Moskova’da çok çeşitli mimari yapı bir arada bulunuyor… Bir tarafta görkemli kiliseler… Diğer tarafta 1917 devriminden sonra varlıklı kimselerin yaptırmış olduğu sütunlu girişleri olan heybetli evler… Ayrıca Moskova Üniversitesi’nin de dahil olduğu muhteşem göktelenler insanları kendine hayran bırakmakta… Bu arada bir bilgiyi  aktarmakta fayda görüyorum, hani bir gün bizim de aklımıza gelir diye… Şöyle ki; tarihi değeri olan binaların bulunduğu birkaç caddenin genişletilmesi gerektiğinde  binaları yıkmak yerine temellerinden keserek birkaç metre geriye taşımışlar ve caddeleri, yapıları ziyan etmeden böyle genişletmişler… Ayrıca bir bina restore edileceği zaman görüntü kirliliği yaratmamak için binanın birebir resminin bulunduğu  bir kamuflaj örtü ile bina örtülüyor ve içeride tadilat gerçekleşirken etrafa rahatsızlık verilmemiş oluyor…
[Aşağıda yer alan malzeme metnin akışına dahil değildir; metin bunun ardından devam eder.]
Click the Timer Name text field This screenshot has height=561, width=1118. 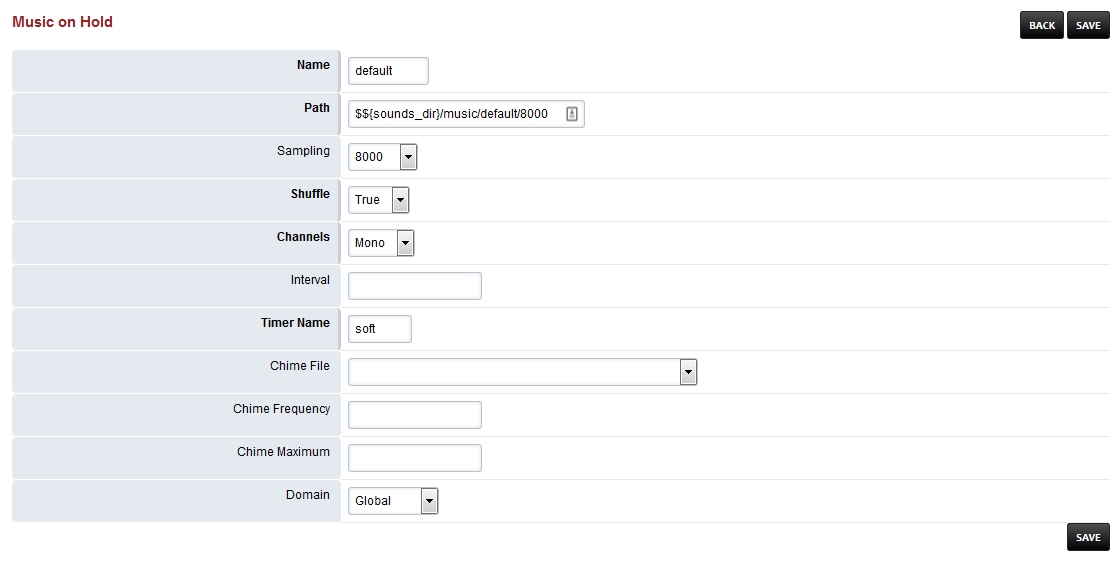click(380, 329)
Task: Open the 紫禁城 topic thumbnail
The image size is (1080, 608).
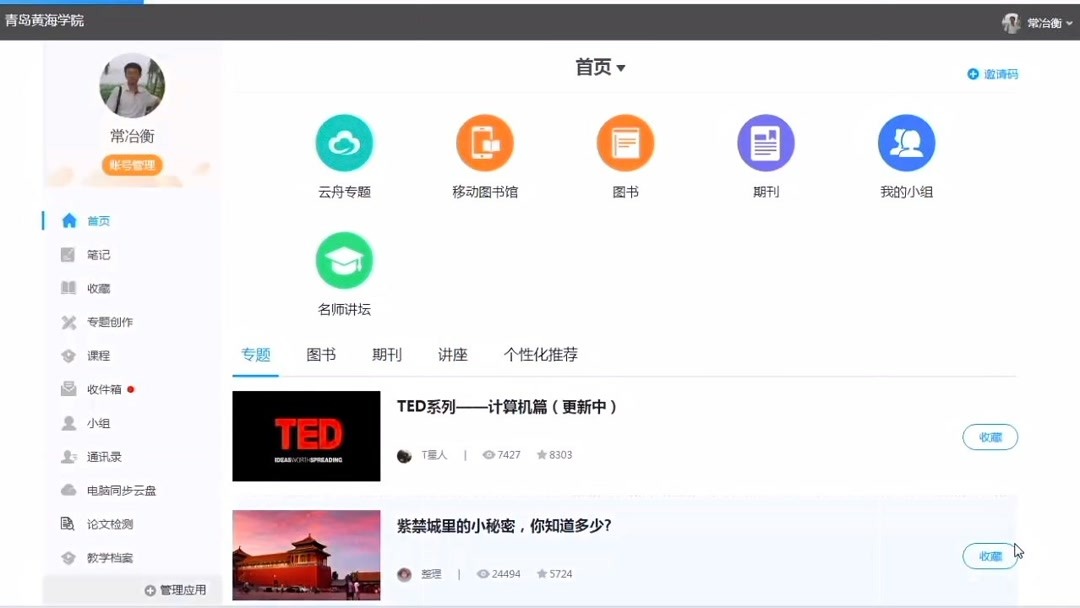Action: [x=306, y=555]
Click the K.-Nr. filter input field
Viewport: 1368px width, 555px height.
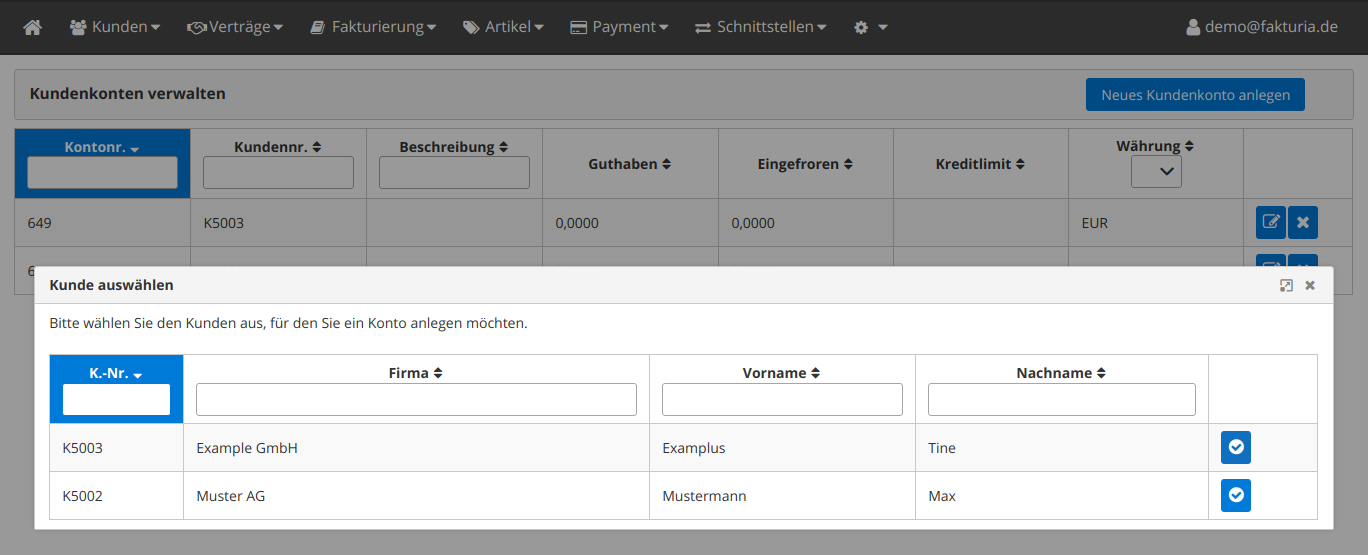[x=116, y=400]
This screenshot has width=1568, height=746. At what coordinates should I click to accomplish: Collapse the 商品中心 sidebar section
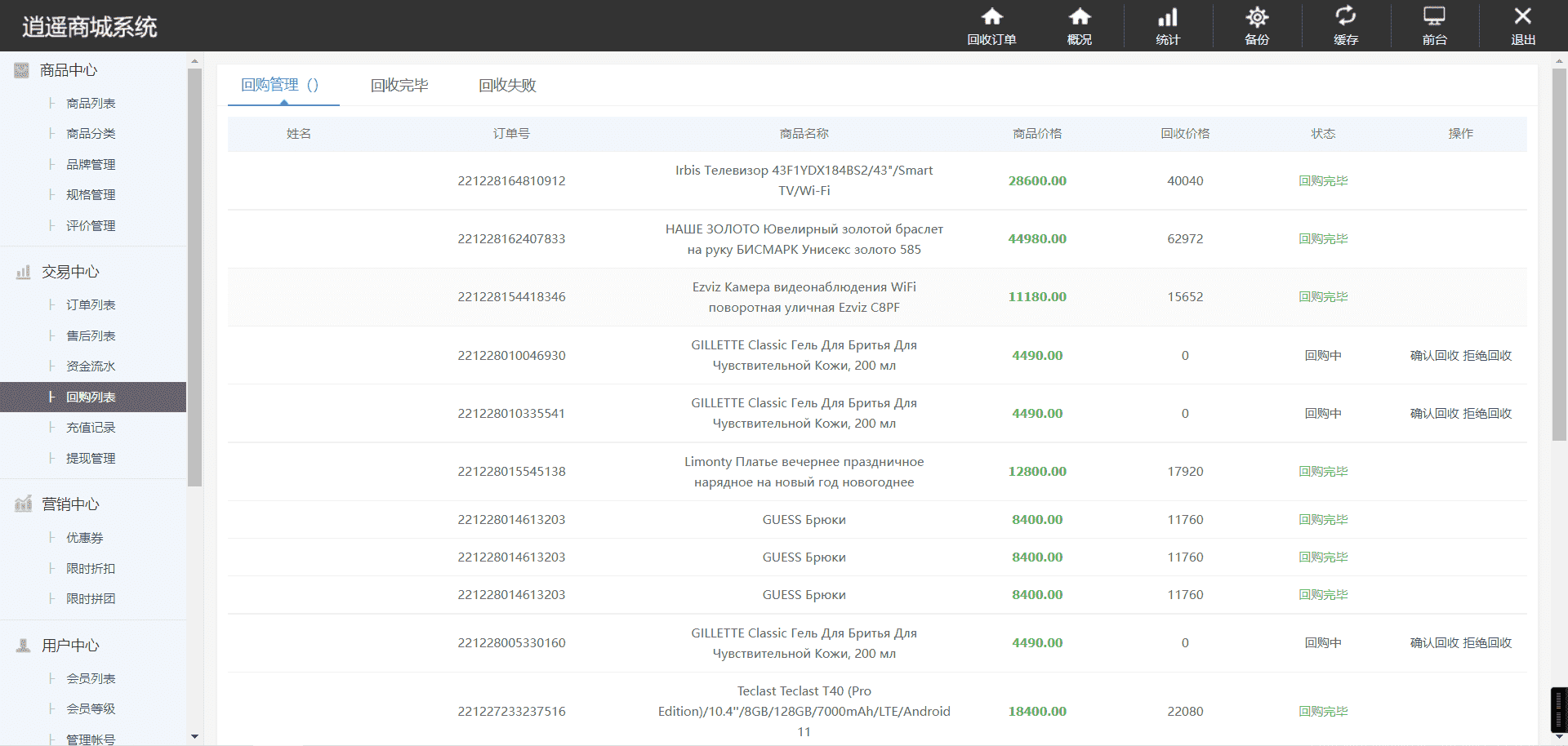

Neyse ki bizde de böyle bir durumu İstanbul Boğazı’nda bir binanın tadilatı sırasında televizyonda bir haber programında izlemiştim de çok hoşuma gitmişti… Keşke her yerde böyle olsa!… Ama şu an da  hangi bina olduğunu hatırlamıyorum, eğer hatırlayan varsa bana da bildirirse çok memnun olurum… 

Aziz Vasili Katedrali:

16. yüzyılda, 1550’li yıllarda Korkunç İvan zamanında yapılmış…Rivayete göre bu yapıyı iki mimar yapıyor… Ve bittikten sonra ise Korkunç İvan mimarların gözünü kör ediyor ki, bir daha aynı güzellikte bir bina yapmasınlar…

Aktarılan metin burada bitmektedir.